# START OF Record set

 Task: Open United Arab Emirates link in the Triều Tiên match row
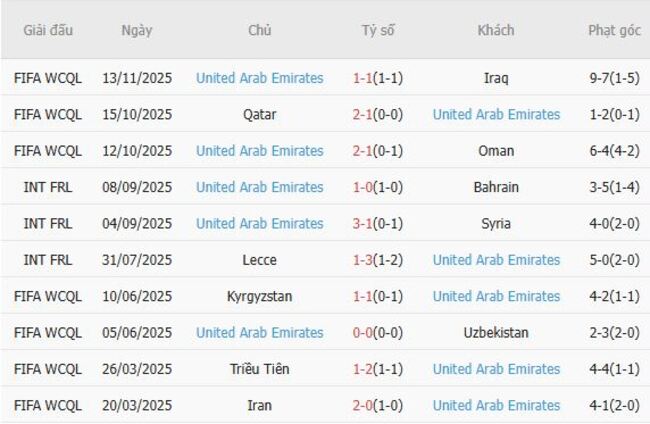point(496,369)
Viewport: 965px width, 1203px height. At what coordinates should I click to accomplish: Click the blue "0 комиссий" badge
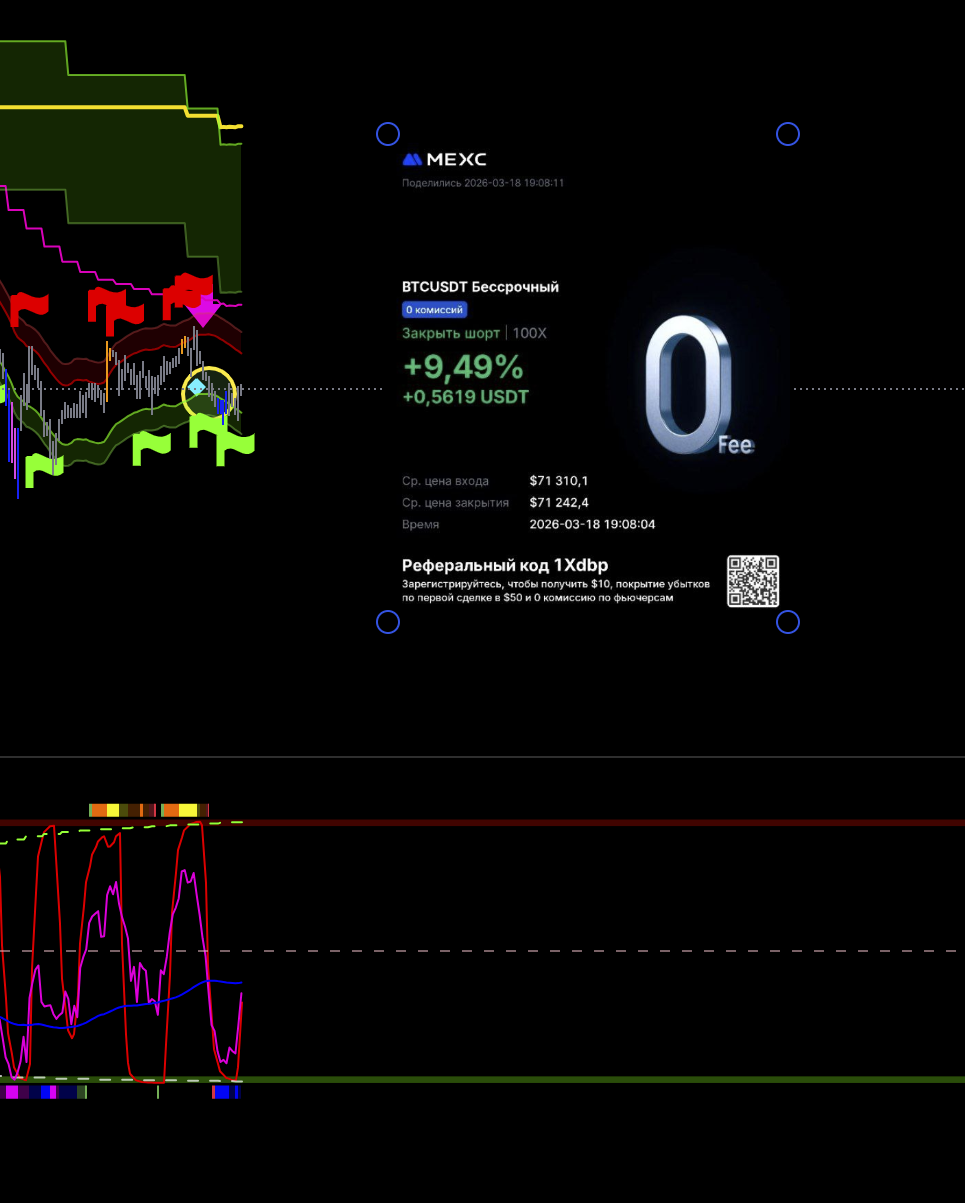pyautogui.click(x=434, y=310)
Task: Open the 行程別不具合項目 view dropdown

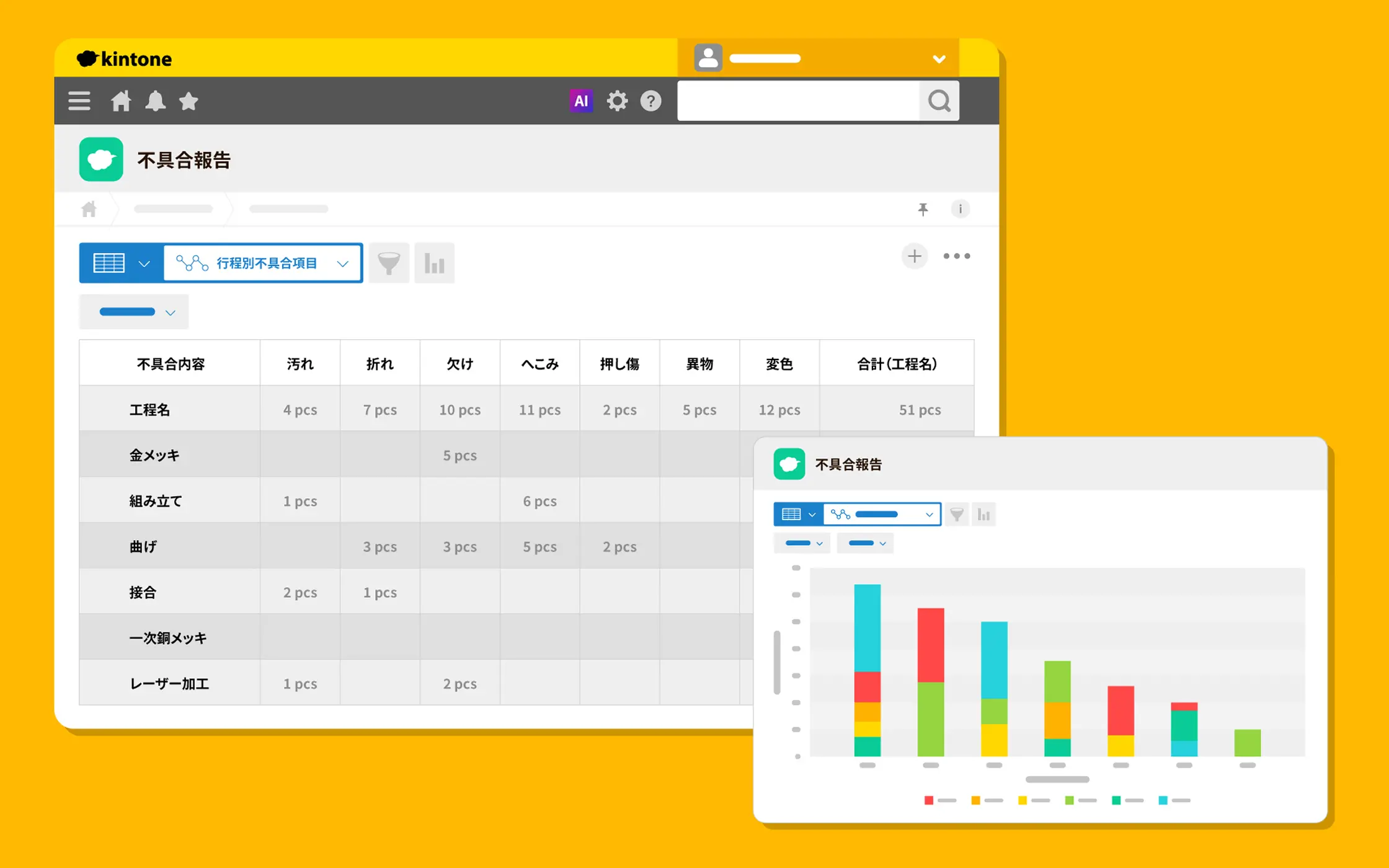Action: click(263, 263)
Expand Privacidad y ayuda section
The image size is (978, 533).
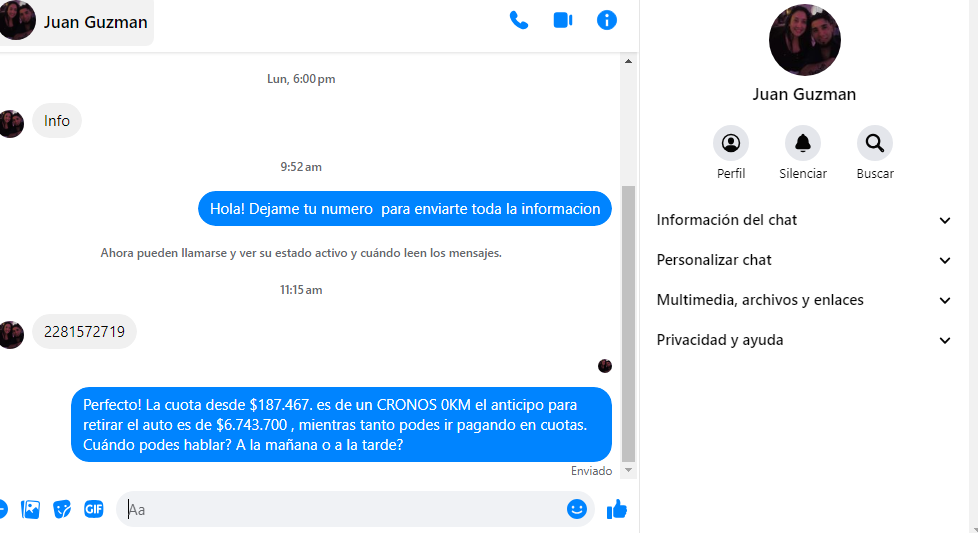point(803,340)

# END OF Record set
# START OF Record set

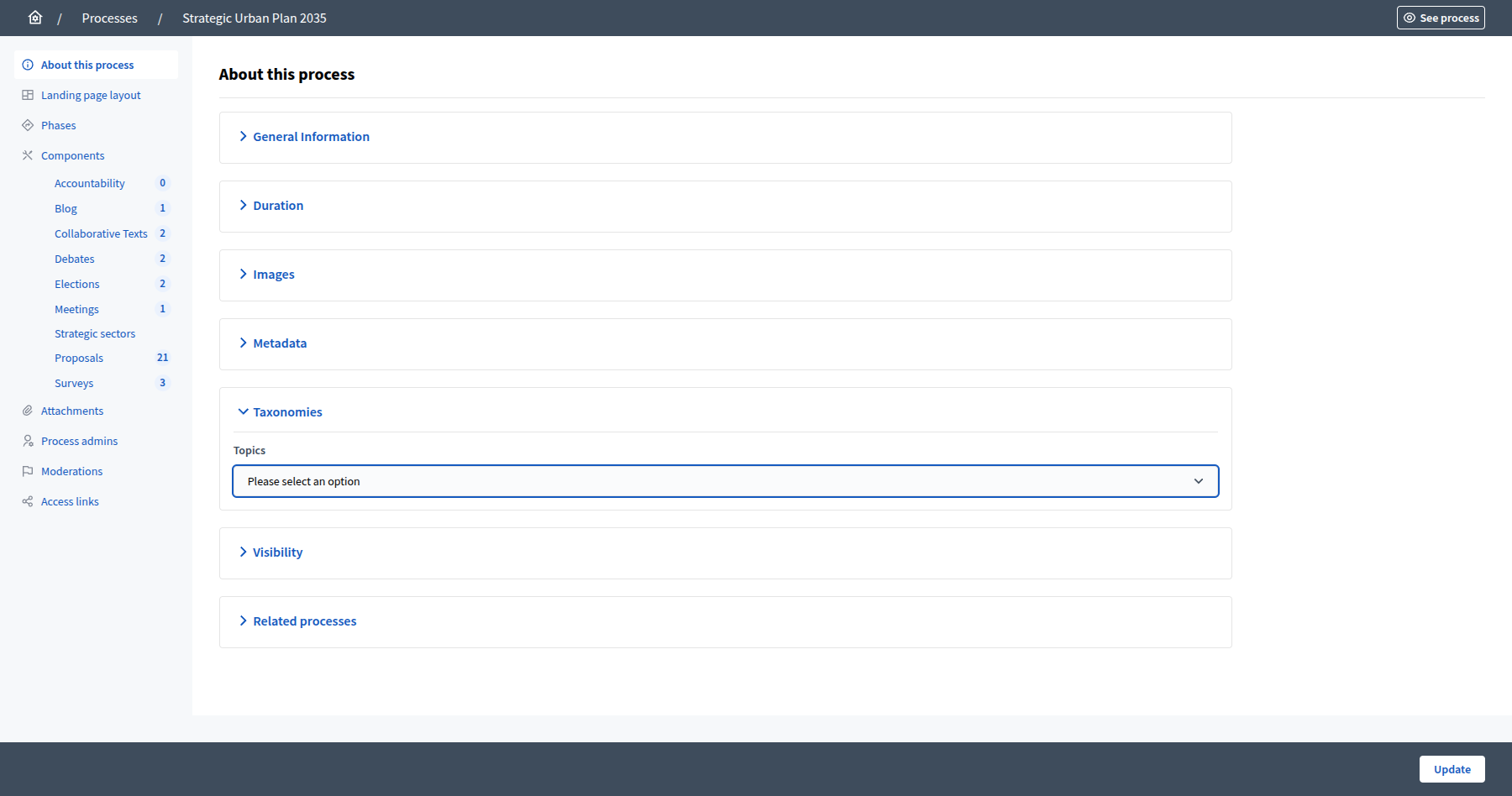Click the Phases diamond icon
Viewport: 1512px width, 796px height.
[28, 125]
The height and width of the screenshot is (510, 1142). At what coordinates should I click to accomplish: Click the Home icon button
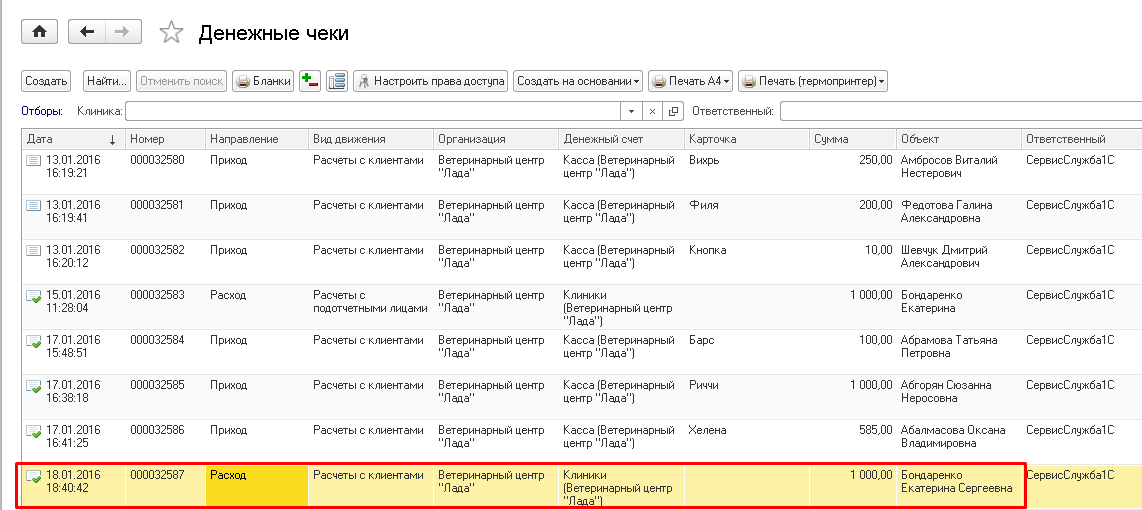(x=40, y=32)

# END OF Record set
# START OF Record set

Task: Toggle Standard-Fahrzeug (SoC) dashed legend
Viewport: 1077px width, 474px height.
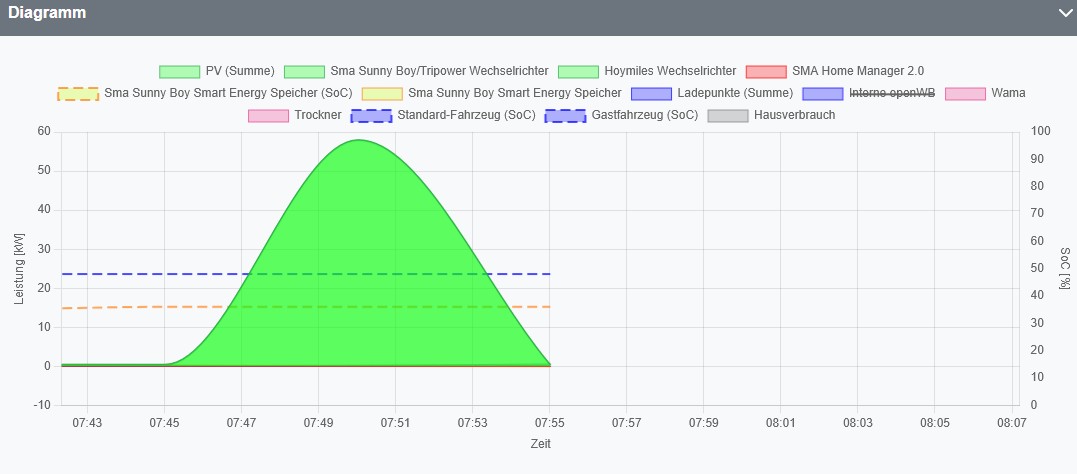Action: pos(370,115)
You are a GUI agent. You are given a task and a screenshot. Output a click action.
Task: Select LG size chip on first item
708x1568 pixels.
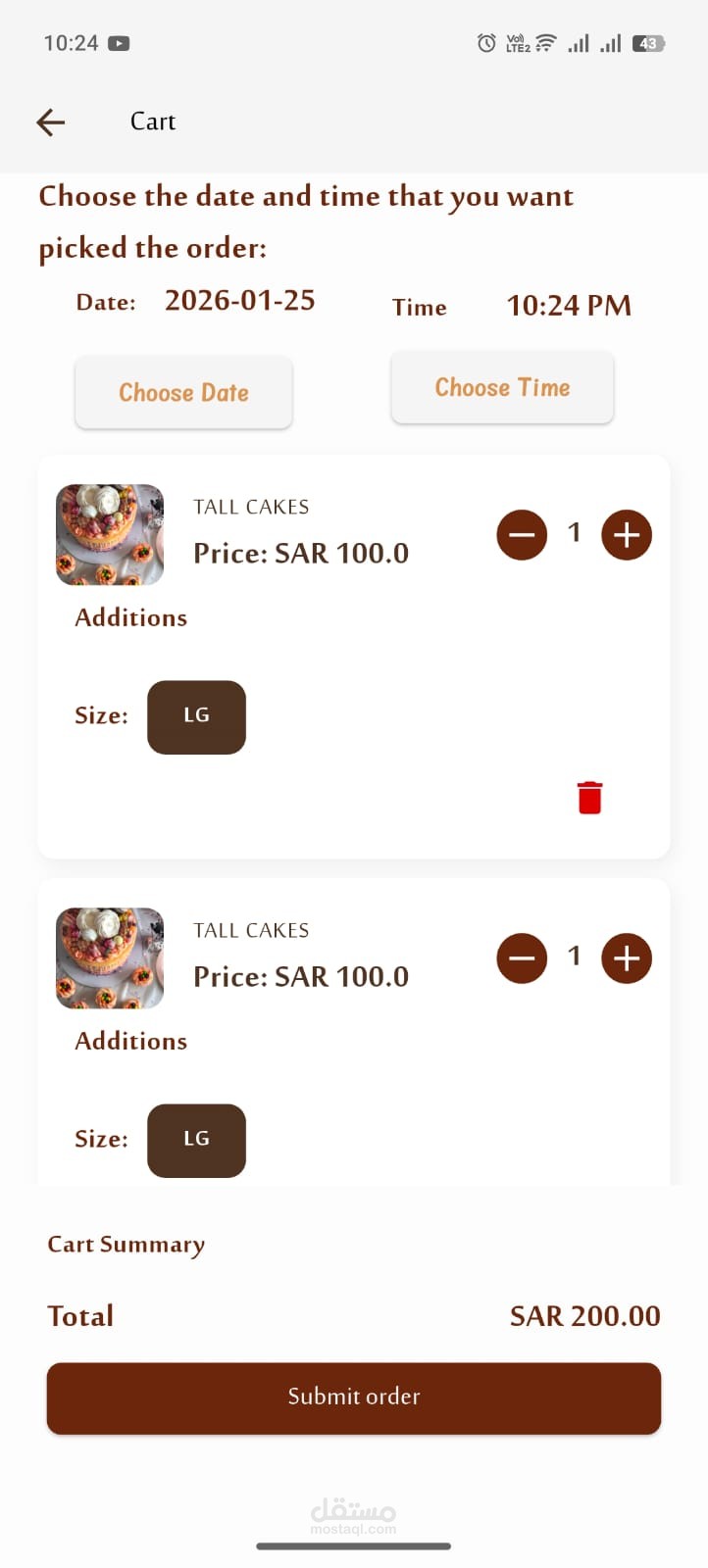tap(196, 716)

# END OF Record set

> What is required
Rewrite the material from the line that contains "Expand Privacidad y ayuda section" through the line that contains "point(803,340)", replacing "image size" with "screenshot dimensions" and leaving everything else unchanged. Omit the pictures from your answer.

> Written response
Expand Privacidad y ayuda section
The screenshot dimensions is (978, 533).
point(803,340)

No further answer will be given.